## Task input:
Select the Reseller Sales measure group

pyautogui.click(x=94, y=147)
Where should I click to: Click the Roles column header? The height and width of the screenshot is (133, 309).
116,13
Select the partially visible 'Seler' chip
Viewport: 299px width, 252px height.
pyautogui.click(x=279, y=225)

## Work to be completed:
Please restate word for word only the lines from the one with "Where should I" through the final line of the listing above, both of them included.

## Answer to this exercise:
Where should I click to: Click the Roles column header? The height and width of the screenshot is (133, 309).
116,13
Select the partially visible 'Seler' chip
Viewport: 299px width, 252px height.
pyautogui.click(x=279, y=225)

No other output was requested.